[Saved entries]
+ + + + +

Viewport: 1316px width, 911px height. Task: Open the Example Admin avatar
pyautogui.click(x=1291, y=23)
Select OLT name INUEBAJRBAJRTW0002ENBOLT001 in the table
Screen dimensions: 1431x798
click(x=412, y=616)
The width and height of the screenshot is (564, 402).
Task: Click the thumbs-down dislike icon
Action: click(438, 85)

+ + + + +

TASK GOAL
Reproduce the data shown above with every line intact.

SOLUTION FOR THIS PROBLEM
Viewport: 1316px width, 911px height. Task: Open the Example Admin avatar
pyautogui.click(x=1291, y=23)
Select OLT name INUEBAJRBAJRTW0002ENBOLT001 in the table
Screen dimensions: 1431x798
click(x=412, y=616)
The width and height of the screenshot is (564, 402).
Task: Click the thumbs-down dislike icon
Action: click(438, 85)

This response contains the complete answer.